В груди новоиспеченного командира взвода «Шу-Ры» подымалась томительная волна. Справится ли он? Радоваться этому назначению или наоборот?.. Вот и товарищи молчат. Он прекрасно знал, что средний срок жизни командира на передовой – не больше недели. Сам Колобов об этом говорил, с усмешкой обреченного добавляя: «Так что я тут – рекордсмен». И в то же время неистребимая в человеке надежда, глубоко засевшая в самой глубине души, спорила с этим отчаянием обреченности. Русский «авось» – единственная опора духа для каждого, кто, просыпаясь рано утром и добираясь живым до вечерней кромки дня, обозначенной долгожданной командой «отбой!», наблюдал неизменный «натюрморт», в буквальном смысле слова, – «мертвую натуру», воплощение смерти – картину переднего края фронта.
«Бог не выдаст, свинья не съест», – как заговор, повторил про себя Андрей любимую отцовскую поговорку. Сколько уже раз выносила его нелегкая из таких ситуаций, когда, казалось уже, все – хана. «Глядишь, и теперь не подкачаем», – словно бы убеждая себя самого, рассуждал Андрей. Он закрыл глаза, и вдруг волной неподдельных эмоций, остро пахнущих потом, смертью, ржаным колосом и всеми другими запахами тех дней, перед ним мелькнули, как вспышки реальнейшего кинематографа, картины, которые он пережил от первой до последней секунды – побег из колонны пленных, там, под Харьковом, в адском котле мая 42-го.
Воспоминания нахлынули на него разом, с запахами и ощущениями, захлестнув все его существо. И Аникину вдруг показалось, что лежит он не в расположении своего взвода, на глинистой кромке переднего края обороны, километрах в двенадцати от деревни Владимирское, в редкостную минуту затишья после бесконечного, многодневного боя за высоту 200. Он лежит на животе, зажмурив глаза и вжавшись в примятую траву, и слышит, как совсем рядом – кажется, возле самого уха – тянется людская река изможденных, отрешенно испуганных пленных, бывших солдат Красной армии, подгоняемая рыкающими, словно щелчки бичей, криками конвоиров.

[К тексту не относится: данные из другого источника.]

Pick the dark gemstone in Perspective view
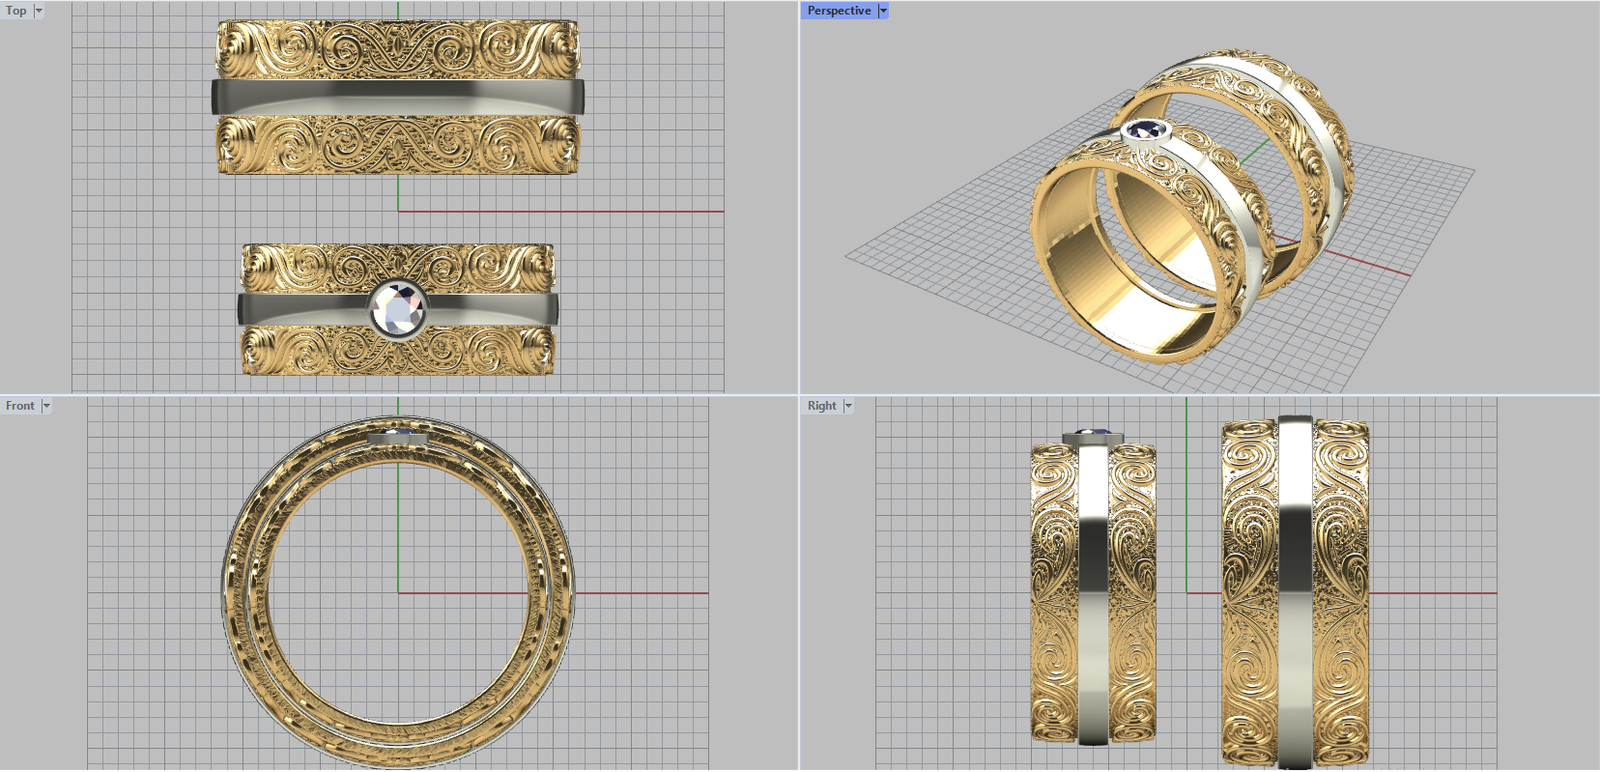 coord(1145,129)
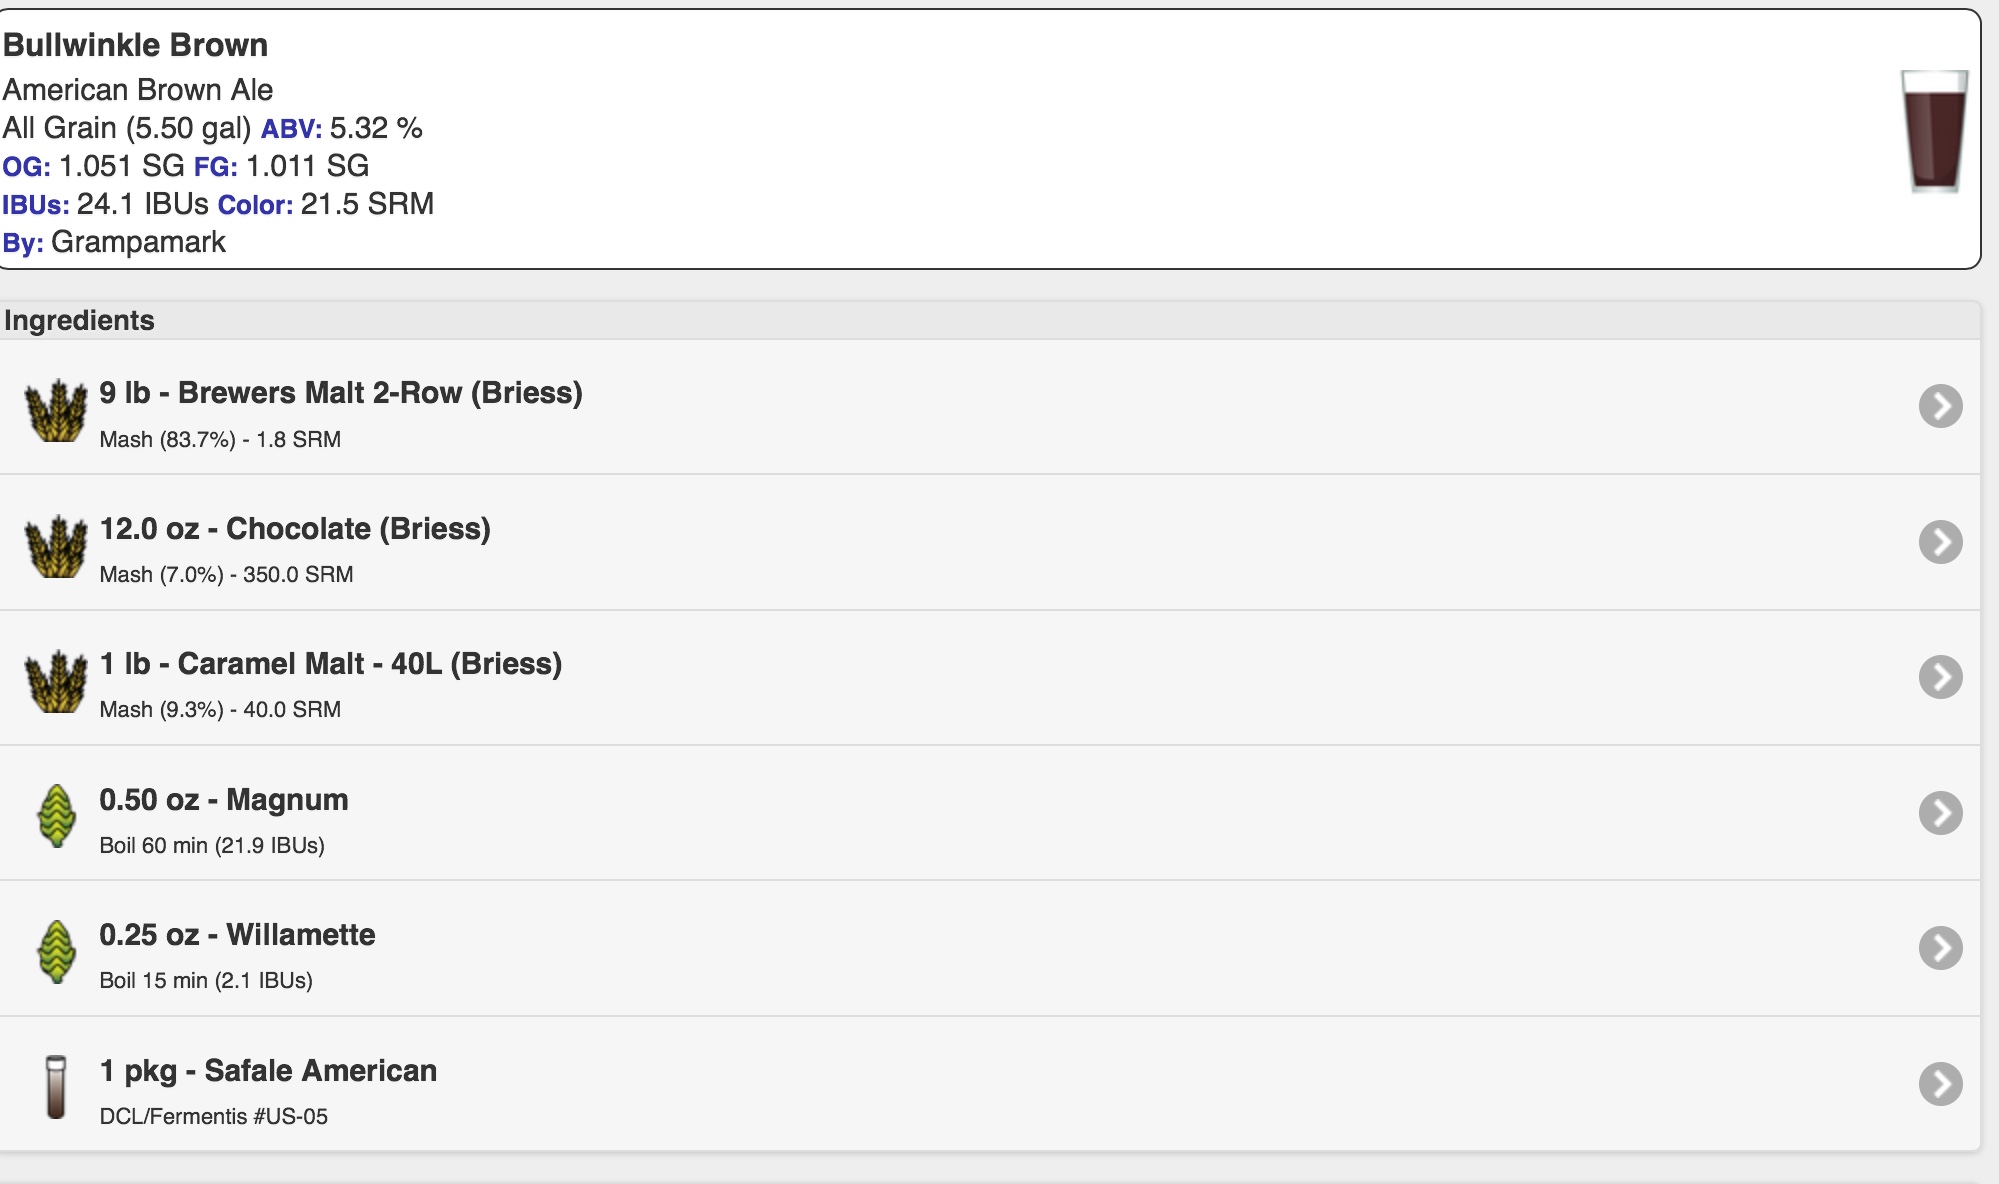
Task: Open Magnum hop details chevron
Action: pyautogui.click(x=1940, y=813)
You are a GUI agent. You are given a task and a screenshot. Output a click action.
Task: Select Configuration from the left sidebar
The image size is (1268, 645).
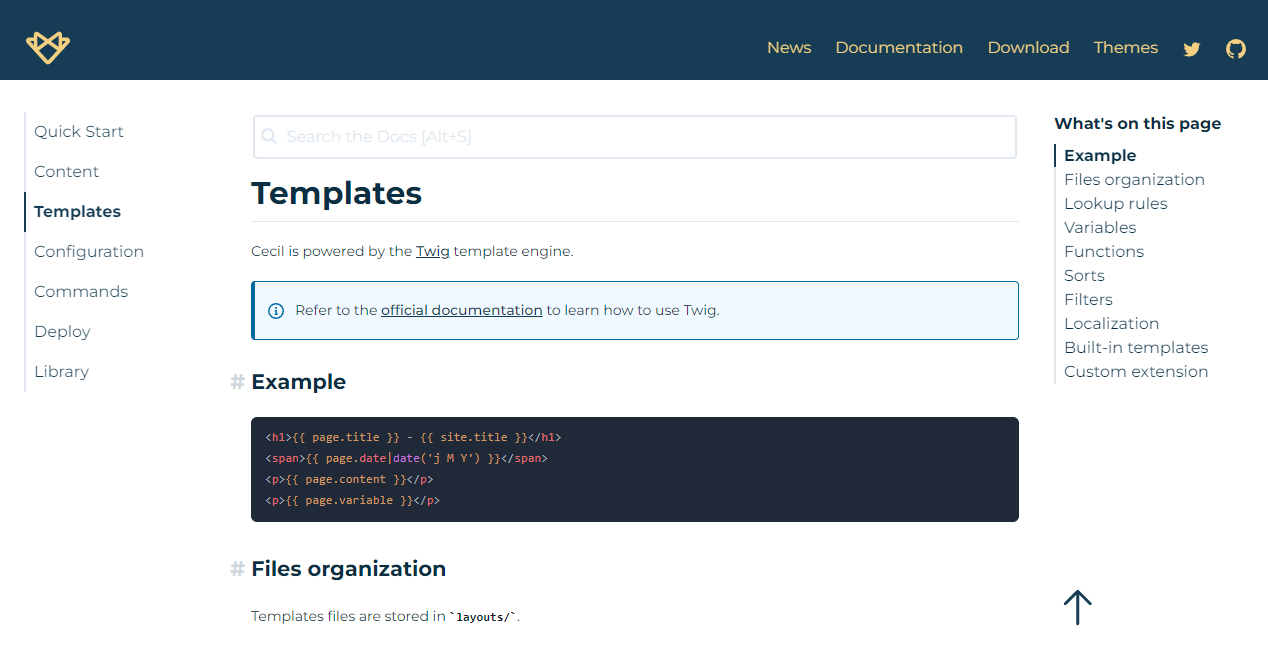point(89,251)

Минуту назад он был частью этого потока.
Он, необстрелянный салажонок, буквально с поезда, в первом бою вместе со своим батальоном угодивший в плен, – каждый миг всех тех бесконечных, наполненных мучительной жаждой и томительным бредом часов, что они брели по прожаренным пыльным дорогам Харьковщины, – с ужасом ощущал себя не Андреем Аникиным, любимцем папы и мамы, учителей и даже Марты Михайловны, строжайшего директора школы, начитанным (не в пример другим поселковым) и подающим надежды для поступления в институт, а всего лишь букашкой, никчемнейшим муравьем, которого при первой же прихоти, в любую минуту могут прихлопнуть.
Немцы объявили привал, и он пополз сразу. Потом будет поздно. Чуткие фашистские уши засекут шорох его ползущего тела. Нужно было делать это сейчас – пока колонна устраивалась, раненые со стонами усаживались и ложились на землю, пока немцы на своем «гыр-гыр-гыр» переговаривались друг с дружкой, принимаясь пить из своих фляжек, переводя дух и немного теряя бдительность. Он отполз, насколько позволил ему животный, всего его переполнивший страх, и замер, еле-еле выдержав, чтобы не вскочить и не побежать сломя голову прочь по полю. Сколько раз уже он был свидетелем таких безумных побегов, которые заканчивались одним – прицельными очередями из «шмайсеров» с нескольких точек.
Сейчас его хватятся и прихлопнут. Прихлопнут. Это слово снова и снова набухало и лопалось в мозгу, словно хлопушка. Прошлогодний ковыль шумел на ветру сухо и обреченно. Как море, которого он никогда не видел. И не увидит. Теперь уже никогда. Сейчас его найдут, прямо здесь, в этой сухой траве. Солнце палит прямо ему в затылок, и, кажется, будто уперся в затылок нарезной раскаленный ствол.